→ Brief: Please filter the data down to the lines that include the word "search" and copy them.

**** Materials provided ****

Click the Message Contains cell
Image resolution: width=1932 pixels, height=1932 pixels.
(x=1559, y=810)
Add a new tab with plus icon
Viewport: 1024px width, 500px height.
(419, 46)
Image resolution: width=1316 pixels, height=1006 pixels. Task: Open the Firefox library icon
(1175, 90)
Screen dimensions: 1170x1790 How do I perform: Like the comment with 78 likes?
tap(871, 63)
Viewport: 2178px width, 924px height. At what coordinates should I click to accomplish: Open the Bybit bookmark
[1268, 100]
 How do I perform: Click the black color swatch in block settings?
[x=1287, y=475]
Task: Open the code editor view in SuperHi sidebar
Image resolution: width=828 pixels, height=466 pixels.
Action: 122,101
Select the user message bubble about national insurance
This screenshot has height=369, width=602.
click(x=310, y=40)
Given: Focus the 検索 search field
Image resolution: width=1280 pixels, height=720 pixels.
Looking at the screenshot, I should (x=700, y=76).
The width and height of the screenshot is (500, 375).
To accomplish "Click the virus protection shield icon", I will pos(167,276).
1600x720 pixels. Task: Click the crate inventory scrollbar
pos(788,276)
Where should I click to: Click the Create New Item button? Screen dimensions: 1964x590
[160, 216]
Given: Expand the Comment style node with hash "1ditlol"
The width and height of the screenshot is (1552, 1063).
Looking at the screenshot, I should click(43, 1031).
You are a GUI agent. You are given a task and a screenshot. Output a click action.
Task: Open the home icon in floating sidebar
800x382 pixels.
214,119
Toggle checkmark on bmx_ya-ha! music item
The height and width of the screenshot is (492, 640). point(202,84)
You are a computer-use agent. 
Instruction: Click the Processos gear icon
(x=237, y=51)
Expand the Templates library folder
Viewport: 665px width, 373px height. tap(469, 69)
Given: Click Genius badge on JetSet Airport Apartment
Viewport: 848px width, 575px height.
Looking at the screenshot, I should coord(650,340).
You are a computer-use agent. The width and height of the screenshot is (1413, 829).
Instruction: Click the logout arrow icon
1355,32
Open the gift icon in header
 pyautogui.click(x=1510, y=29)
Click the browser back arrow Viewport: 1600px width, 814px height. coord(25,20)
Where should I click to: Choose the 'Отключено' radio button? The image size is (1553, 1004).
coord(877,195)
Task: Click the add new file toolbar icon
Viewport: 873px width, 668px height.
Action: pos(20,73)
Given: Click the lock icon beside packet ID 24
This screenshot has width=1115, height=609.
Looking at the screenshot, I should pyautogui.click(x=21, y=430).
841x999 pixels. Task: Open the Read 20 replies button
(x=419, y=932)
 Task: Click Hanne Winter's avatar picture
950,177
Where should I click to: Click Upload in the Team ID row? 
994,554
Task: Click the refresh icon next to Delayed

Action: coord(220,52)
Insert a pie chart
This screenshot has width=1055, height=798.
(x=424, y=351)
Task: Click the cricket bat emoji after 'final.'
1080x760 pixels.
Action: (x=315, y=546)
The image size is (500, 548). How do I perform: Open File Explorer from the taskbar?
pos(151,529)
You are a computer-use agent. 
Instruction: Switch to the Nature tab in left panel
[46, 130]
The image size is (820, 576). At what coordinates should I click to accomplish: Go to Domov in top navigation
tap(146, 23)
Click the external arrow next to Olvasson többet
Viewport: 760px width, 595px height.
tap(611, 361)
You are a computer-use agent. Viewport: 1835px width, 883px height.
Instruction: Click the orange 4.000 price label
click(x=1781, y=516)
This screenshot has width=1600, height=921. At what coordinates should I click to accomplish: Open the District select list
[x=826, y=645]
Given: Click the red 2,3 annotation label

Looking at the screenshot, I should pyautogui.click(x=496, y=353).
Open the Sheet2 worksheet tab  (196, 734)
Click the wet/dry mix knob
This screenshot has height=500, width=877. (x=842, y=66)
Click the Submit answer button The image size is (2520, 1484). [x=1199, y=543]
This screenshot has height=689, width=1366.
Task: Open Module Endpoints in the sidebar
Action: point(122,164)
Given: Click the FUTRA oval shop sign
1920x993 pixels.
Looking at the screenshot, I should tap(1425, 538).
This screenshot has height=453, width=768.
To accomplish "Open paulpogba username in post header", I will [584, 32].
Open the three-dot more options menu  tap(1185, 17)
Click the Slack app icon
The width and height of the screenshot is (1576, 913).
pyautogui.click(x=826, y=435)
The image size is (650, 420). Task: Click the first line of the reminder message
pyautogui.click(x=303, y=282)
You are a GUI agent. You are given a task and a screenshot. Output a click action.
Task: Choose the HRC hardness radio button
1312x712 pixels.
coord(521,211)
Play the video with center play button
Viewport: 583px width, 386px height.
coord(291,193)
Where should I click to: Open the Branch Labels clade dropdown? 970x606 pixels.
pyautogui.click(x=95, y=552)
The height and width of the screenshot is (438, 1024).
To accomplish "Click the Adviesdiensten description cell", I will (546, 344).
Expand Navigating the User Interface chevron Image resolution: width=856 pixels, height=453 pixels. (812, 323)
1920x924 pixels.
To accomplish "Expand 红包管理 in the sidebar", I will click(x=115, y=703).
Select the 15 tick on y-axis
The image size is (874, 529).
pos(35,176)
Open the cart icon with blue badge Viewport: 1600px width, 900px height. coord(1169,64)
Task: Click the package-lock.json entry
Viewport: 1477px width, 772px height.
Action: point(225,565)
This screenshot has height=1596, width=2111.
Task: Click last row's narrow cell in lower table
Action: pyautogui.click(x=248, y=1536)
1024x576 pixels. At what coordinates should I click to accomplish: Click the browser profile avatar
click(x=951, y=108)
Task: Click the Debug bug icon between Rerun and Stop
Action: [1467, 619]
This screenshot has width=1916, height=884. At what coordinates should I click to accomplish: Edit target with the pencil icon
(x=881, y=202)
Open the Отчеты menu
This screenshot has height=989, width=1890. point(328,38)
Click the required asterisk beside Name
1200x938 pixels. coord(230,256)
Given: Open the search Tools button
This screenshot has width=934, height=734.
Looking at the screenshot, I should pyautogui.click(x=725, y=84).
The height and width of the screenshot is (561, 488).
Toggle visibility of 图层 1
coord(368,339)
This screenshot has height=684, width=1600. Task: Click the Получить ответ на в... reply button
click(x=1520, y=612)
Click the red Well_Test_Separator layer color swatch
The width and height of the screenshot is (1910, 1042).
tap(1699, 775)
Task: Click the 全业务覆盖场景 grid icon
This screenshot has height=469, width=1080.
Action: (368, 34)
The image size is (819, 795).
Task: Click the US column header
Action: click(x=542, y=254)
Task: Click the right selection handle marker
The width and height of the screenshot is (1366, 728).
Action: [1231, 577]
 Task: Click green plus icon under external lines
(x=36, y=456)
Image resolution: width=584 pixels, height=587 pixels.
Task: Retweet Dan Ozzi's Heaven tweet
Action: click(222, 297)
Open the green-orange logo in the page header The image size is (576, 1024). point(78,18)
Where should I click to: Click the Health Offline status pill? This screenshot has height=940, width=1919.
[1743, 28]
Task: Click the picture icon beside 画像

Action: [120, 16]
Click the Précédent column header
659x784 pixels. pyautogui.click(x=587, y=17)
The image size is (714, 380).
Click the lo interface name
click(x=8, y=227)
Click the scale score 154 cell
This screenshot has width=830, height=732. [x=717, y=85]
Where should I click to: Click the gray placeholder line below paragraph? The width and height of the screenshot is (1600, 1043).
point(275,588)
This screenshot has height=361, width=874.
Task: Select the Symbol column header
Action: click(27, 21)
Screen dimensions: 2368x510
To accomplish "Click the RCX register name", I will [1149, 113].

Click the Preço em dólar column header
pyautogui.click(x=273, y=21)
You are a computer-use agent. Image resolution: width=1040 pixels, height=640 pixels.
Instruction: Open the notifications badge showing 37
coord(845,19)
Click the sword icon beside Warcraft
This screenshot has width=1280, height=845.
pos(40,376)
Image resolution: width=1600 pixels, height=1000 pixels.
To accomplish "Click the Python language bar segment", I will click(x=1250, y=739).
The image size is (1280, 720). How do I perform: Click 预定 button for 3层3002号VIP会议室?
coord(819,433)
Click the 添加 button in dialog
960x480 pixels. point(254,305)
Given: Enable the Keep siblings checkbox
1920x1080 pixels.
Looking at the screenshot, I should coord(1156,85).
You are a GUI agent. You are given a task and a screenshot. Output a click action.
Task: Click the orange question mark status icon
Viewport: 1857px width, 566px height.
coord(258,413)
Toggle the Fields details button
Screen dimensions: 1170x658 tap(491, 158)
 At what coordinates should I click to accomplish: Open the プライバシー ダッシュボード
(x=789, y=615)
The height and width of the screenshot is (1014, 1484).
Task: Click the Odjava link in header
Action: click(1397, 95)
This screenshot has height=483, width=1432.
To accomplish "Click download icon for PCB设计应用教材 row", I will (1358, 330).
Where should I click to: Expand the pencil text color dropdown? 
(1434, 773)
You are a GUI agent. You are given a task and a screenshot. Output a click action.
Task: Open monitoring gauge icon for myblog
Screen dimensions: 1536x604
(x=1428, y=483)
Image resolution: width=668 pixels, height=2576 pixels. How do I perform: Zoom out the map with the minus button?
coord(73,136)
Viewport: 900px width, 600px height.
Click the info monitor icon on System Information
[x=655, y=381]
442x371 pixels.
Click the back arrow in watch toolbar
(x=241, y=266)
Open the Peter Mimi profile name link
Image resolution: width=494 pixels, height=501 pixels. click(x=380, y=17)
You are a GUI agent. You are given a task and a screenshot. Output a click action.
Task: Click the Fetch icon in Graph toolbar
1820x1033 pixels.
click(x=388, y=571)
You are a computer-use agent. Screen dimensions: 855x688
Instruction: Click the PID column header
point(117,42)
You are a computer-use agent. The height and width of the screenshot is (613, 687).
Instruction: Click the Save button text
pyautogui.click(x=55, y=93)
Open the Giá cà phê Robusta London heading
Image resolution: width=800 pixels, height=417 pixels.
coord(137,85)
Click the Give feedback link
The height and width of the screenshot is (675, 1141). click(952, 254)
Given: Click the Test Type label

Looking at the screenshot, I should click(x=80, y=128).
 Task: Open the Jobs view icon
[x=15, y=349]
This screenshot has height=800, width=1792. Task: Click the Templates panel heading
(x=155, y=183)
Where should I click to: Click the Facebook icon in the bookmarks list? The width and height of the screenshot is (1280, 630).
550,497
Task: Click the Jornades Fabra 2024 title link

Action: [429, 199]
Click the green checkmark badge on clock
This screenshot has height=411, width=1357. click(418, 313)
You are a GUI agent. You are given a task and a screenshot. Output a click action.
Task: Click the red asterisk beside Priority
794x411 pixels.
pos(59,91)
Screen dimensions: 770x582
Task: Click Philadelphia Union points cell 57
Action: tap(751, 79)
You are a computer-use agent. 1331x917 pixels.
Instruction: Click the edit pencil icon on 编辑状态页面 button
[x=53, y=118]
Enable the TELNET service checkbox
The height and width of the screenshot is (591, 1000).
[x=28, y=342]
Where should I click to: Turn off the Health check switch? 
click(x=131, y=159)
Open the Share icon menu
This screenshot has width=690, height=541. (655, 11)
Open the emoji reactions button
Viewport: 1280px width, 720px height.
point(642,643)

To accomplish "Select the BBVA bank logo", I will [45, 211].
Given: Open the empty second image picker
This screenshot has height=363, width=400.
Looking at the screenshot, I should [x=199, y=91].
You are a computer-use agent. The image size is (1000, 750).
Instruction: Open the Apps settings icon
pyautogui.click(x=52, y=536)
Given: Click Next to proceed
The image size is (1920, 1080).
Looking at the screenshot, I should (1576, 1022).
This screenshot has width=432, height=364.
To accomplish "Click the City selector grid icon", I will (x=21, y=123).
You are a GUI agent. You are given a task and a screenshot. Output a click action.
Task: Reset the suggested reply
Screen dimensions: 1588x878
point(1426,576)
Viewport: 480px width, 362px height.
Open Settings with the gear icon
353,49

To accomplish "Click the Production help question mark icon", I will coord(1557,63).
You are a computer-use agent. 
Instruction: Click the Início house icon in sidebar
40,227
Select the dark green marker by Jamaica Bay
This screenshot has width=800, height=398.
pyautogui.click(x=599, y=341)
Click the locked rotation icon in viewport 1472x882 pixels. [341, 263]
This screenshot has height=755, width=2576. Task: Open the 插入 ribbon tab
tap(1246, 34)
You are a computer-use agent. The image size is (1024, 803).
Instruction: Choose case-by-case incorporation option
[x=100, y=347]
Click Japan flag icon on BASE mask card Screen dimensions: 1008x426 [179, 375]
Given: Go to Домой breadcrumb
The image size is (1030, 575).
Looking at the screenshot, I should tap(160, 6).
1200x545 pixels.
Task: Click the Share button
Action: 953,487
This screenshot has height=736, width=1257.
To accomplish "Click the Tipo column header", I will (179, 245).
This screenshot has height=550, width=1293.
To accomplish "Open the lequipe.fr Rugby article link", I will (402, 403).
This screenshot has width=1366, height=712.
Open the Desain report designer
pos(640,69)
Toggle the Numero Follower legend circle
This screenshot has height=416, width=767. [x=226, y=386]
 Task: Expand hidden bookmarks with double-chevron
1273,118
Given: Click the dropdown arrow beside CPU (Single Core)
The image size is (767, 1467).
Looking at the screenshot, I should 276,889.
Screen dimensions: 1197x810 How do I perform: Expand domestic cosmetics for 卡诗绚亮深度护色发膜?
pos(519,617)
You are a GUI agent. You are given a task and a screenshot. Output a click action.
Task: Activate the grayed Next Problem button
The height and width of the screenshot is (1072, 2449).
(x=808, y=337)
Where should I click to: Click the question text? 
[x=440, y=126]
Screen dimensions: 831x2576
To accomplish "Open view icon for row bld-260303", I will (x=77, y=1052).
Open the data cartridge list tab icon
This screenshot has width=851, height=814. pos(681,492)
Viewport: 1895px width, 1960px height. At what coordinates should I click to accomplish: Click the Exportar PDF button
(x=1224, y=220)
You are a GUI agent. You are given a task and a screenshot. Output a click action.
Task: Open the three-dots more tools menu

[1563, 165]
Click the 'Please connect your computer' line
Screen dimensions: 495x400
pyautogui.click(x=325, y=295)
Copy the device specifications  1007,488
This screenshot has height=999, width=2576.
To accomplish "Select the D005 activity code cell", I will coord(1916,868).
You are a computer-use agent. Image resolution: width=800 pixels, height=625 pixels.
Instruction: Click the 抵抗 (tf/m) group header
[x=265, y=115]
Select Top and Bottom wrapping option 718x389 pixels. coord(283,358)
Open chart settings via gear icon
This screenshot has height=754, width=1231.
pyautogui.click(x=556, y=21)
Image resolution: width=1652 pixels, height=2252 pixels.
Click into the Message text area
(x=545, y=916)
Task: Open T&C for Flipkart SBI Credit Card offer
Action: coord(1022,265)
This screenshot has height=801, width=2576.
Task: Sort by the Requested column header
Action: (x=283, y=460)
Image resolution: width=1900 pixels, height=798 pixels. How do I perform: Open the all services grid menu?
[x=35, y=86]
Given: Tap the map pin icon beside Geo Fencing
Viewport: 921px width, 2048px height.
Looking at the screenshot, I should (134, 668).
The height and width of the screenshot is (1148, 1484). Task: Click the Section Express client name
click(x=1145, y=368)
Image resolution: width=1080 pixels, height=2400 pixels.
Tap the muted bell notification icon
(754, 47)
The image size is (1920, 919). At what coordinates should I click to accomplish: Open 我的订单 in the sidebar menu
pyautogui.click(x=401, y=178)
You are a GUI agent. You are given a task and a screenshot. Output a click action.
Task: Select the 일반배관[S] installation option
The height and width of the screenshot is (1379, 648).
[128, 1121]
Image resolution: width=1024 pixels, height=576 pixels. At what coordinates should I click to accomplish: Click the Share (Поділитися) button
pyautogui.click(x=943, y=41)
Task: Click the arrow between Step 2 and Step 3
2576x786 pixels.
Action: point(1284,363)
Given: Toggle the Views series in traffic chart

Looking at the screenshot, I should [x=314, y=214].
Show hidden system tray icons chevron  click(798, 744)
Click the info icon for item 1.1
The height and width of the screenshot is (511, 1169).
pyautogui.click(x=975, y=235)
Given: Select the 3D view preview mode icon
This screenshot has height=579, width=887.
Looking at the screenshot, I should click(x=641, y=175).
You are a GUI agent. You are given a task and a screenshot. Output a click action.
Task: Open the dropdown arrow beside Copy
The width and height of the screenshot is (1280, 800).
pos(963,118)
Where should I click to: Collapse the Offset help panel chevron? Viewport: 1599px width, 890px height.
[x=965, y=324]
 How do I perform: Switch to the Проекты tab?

****

→ Written solution:
Given: Focus the 検索 search field
Given: Open the search Tools button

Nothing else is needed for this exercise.